Thomas Hood, Hood's Own (1827) (Edmund Blunden, Charles Lamb: His Life Recorded by his Contemporaries (1934), p. 164).
ACCORDING to his promise, Mr. Lamb honoured us with a visit, accompanied by his sister, Mr. and Mrs. Hood, and a few others hastily gathered together for the occasion. On entering the room, Mr. Lamb seemed to have forgotten that any previous introduction had taken place. 'Allow me, madam,' said he, 'to introduce to you my sister Mary; she's a very good woman, but she drinks!' 'Charles, Charles,' said Miss Lamb imploringly (her face at the same time covered with blushes), 'how can you say such a thing?' 'Why, ' rejoined he, 'you know it's a fact; look at the redness of your face. Did I not see you in your cups at nine o'clock this morning?' 'For shame, Charles,' returned his sister; 'what will our friends think?' 'Don't mind him, my dear Miss Lamb,' said Mrs. Hood soothingly, 'I will answer that the cups were only breakfast-cups full of coffee.'
Seeming much delighted with the mischief he had made, he turned away, and began talking quite comfortably on indifferent topics to someone else. For my own part I could not help telling Mrs. Hood I longed to shake 'Charles'. 'Oh,' replied she smiling, 'Miss Lamb is so used to his unaccountable ways that she would be miserable without them.' Once, indeed, as Mr. Lamb told Hood, 'having really gone a little too far', and seeing her, as he thought, quite hurt and offended, he determined to amend his manners, 'behave politely, and leave off joking altogether'. For a few days he acted up to this resolution, behaving, as he assured Hood, 'admirably, and what do you think I got for my pains?' 'I have no doubt,' said Hood, 'you got sincere thanks.' 'Bless you, no! ' rejoined Lamb; 'why, Mary did nothing but keep bursting into tears every time she looked at me, and when I asked her what she was crying for, when I was doing all I could to please her, she blubbered out: "You're changed, Charles, you're changed; what have I done that you should treat me in this cruel manner? " "Treat you!

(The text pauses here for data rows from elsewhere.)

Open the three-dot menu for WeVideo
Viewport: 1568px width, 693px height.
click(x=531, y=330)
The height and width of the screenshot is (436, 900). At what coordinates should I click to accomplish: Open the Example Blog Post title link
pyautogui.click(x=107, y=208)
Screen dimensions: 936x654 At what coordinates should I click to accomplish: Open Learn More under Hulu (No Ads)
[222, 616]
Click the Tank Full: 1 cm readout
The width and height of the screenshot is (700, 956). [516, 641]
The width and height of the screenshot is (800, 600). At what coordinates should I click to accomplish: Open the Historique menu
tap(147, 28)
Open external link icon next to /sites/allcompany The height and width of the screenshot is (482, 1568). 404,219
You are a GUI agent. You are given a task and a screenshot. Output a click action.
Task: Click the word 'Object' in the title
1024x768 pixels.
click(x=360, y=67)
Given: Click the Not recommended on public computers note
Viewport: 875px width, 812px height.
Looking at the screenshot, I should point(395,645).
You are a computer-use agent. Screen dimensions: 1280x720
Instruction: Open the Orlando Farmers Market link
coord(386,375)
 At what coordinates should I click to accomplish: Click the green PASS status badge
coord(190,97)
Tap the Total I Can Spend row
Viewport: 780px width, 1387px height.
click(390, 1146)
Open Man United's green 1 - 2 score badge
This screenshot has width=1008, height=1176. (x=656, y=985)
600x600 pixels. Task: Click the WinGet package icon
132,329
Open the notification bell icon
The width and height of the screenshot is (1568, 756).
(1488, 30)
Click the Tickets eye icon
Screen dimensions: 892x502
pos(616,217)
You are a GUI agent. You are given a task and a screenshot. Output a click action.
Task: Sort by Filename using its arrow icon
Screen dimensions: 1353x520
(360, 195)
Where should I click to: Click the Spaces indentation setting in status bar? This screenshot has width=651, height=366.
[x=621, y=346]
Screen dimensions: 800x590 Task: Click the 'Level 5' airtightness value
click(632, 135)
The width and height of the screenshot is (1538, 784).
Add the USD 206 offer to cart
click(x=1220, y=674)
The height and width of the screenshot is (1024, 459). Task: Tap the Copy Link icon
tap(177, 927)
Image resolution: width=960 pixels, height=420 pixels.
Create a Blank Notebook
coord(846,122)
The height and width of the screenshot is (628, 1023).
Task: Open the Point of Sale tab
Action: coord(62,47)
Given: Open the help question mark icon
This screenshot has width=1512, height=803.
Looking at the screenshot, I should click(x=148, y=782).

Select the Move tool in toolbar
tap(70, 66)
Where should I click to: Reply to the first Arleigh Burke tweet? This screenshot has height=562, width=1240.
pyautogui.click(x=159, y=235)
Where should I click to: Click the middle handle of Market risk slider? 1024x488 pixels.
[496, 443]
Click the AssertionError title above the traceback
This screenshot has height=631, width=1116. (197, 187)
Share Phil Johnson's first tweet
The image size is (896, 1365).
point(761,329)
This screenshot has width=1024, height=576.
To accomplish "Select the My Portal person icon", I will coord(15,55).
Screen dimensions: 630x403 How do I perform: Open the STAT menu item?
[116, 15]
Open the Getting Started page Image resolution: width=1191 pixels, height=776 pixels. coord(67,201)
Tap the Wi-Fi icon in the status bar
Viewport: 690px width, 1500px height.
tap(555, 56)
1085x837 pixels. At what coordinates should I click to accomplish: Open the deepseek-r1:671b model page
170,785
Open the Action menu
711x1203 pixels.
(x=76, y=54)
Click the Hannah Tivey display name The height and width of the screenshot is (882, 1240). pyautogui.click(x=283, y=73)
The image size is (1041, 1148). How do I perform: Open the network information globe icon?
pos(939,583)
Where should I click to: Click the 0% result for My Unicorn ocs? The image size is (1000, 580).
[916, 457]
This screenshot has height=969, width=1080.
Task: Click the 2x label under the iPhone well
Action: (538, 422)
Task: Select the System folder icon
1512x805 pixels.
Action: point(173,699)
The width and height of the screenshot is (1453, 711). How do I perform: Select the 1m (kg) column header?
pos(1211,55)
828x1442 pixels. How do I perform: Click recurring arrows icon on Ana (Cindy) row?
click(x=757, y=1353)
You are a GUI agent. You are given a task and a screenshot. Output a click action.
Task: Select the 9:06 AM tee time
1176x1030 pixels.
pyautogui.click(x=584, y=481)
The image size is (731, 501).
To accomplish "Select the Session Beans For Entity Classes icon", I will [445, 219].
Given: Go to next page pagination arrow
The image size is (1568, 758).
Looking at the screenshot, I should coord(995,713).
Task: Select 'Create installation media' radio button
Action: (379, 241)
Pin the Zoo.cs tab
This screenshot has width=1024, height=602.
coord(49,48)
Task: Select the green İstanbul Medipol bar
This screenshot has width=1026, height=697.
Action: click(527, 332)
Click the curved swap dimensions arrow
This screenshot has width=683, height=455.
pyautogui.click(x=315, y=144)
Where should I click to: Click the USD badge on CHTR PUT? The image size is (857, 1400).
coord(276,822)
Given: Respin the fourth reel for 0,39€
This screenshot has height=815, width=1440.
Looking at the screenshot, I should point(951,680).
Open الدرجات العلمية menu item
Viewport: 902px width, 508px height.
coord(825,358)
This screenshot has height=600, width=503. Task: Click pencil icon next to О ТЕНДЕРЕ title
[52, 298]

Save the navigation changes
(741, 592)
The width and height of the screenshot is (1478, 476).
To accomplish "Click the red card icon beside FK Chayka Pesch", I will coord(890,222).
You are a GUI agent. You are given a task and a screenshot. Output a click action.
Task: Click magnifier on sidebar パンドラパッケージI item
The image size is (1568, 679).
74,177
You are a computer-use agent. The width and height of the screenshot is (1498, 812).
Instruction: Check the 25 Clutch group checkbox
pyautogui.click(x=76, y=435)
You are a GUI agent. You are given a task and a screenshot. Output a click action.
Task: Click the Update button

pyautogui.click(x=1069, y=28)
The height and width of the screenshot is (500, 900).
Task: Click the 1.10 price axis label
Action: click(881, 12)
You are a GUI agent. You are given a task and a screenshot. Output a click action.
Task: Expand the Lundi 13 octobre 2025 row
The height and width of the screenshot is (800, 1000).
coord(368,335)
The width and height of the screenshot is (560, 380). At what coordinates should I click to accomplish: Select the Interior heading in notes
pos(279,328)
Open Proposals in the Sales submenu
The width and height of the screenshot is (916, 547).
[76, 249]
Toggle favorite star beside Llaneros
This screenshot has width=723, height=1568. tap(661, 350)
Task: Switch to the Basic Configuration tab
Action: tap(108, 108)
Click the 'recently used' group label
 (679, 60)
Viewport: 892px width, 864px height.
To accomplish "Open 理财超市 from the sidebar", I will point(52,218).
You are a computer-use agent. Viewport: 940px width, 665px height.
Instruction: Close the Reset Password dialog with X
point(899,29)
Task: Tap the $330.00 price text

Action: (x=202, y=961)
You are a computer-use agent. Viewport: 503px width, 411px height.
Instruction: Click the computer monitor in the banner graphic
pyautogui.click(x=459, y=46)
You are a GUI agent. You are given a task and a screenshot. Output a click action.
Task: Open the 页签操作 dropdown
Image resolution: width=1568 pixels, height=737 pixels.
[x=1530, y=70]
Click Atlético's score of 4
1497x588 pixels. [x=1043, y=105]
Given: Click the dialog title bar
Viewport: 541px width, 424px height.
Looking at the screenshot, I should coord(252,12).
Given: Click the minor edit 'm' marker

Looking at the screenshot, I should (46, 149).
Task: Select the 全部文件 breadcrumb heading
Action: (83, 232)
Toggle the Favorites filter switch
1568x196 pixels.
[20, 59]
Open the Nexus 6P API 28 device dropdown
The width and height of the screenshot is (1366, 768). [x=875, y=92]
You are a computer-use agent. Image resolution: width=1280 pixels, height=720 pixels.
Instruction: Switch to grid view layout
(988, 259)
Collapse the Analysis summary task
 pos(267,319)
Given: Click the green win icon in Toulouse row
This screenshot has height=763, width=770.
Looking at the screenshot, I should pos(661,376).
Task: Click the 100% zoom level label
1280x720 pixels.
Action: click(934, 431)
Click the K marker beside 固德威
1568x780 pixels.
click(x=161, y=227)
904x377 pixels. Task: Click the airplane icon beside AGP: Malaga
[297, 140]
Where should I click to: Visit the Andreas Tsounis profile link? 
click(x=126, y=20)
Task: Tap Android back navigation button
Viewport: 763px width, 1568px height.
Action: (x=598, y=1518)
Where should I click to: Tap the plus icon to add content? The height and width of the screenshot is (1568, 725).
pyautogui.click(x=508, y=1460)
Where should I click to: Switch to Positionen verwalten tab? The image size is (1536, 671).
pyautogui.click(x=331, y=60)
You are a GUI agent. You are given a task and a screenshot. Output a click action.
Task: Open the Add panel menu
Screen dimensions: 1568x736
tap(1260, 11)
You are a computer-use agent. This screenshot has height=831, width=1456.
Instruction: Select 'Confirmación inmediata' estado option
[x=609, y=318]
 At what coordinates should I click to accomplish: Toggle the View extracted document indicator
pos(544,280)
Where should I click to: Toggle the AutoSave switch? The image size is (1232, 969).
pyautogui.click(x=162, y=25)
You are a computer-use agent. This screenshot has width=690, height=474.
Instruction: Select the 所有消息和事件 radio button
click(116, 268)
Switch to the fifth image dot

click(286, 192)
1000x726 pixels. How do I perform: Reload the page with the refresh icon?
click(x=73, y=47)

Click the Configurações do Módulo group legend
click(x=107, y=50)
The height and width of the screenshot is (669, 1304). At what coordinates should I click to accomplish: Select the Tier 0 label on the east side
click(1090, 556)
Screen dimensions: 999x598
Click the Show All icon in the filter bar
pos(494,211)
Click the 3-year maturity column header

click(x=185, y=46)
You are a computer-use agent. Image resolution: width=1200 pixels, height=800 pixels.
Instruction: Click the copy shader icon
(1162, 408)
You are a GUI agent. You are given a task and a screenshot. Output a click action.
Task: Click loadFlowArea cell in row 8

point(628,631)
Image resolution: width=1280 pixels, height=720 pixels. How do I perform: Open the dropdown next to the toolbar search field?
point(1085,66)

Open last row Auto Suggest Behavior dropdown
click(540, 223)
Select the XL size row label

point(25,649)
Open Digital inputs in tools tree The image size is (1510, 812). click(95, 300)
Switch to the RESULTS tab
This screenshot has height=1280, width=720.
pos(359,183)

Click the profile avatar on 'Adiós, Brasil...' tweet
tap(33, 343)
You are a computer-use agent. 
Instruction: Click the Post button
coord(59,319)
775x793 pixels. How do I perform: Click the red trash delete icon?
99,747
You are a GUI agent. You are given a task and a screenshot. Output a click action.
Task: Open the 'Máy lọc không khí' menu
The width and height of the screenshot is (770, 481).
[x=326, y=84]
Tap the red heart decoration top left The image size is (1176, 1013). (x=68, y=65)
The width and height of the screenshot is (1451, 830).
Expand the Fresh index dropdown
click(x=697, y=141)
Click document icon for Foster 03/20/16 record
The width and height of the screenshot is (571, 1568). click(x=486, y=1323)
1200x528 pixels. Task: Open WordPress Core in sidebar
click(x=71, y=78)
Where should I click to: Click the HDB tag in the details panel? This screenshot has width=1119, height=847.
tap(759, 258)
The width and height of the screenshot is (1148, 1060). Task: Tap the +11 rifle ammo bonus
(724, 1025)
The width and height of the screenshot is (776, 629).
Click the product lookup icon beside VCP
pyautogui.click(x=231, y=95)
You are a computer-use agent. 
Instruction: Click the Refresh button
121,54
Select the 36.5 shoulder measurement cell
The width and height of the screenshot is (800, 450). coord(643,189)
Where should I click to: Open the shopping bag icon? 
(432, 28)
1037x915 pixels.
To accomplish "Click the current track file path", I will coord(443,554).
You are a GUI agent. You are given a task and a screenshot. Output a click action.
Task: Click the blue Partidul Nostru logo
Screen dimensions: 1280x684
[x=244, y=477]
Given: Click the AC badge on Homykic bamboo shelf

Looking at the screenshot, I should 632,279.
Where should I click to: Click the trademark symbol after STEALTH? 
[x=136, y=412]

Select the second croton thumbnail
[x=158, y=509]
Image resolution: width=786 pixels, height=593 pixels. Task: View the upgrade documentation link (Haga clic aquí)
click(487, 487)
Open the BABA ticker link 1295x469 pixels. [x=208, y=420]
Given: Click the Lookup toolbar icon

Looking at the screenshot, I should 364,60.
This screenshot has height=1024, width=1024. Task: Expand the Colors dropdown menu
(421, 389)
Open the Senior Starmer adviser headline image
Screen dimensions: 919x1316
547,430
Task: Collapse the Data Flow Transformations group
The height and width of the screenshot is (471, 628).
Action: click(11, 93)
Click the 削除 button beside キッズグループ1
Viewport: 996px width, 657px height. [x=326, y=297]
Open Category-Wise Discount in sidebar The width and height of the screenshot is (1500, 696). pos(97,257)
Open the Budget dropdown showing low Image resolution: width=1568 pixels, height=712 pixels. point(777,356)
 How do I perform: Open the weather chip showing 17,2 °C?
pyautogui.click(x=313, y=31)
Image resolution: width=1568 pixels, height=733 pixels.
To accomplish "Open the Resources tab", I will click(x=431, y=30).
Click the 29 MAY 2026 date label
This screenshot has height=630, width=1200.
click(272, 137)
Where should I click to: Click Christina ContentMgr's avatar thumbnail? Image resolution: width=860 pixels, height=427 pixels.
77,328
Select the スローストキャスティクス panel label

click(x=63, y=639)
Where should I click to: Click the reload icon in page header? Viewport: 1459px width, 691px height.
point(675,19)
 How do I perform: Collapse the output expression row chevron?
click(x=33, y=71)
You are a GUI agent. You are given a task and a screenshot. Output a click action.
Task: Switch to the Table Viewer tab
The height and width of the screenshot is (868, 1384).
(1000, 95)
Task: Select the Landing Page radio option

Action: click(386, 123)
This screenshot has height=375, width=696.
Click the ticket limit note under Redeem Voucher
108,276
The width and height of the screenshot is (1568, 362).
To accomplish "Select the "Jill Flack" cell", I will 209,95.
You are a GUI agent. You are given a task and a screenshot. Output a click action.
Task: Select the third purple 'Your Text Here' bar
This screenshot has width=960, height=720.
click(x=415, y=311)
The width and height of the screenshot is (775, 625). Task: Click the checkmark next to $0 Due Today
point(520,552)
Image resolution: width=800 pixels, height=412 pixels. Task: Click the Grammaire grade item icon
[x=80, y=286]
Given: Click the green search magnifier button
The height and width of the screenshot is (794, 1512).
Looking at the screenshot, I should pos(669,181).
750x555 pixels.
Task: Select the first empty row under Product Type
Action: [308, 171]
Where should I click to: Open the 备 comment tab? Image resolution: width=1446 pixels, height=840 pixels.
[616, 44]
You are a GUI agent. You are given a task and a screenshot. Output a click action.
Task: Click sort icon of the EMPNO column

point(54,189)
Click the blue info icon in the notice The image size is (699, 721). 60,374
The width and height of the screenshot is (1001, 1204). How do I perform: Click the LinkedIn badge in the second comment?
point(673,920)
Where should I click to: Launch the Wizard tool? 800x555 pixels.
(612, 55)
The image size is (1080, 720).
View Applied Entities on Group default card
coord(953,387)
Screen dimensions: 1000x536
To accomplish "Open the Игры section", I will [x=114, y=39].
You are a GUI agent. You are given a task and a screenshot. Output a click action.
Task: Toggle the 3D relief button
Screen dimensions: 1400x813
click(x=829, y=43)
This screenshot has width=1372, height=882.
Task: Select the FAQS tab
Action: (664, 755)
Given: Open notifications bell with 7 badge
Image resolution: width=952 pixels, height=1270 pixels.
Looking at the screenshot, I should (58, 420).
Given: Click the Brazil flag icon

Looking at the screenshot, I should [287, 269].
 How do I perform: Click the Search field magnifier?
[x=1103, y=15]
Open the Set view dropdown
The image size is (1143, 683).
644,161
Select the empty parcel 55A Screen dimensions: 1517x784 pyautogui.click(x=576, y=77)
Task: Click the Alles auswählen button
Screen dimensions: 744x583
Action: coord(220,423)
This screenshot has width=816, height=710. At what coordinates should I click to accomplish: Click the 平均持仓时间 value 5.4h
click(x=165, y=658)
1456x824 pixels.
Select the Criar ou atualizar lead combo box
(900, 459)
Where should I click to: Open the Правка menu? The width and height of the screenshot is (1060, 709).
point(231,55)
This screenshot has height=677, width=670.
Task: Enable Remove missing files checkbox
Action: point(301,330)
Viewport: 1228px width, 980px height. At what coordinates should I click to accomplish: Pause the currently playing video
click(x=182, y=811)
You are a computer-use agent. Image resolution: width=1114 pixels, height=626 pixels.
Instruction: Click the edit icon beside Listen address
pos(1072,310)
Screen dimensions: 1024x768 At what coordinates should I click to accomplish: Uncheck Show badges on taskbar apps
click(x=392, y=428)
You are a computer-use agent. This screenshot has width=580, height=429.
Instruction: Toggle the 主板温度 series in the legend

I thought you did not like my jokes, and therefore tried to please you by strangling them down." "Oh, oh," cried she, sobbing as if her heart would break; "joke again, Charles — I don't know you in this manner. I am sure I should die if you behave as you have done for the last few days." So you see I joke for her good'; adding, with a most elfish expression, 'it saved her life then, anyhow.'
Mary Balmanno, Pen and Pencil (1858) (Edmund Blunden, Charles Lamb: His Life Recorded by his Contemporaries (1934), pp. 158-159).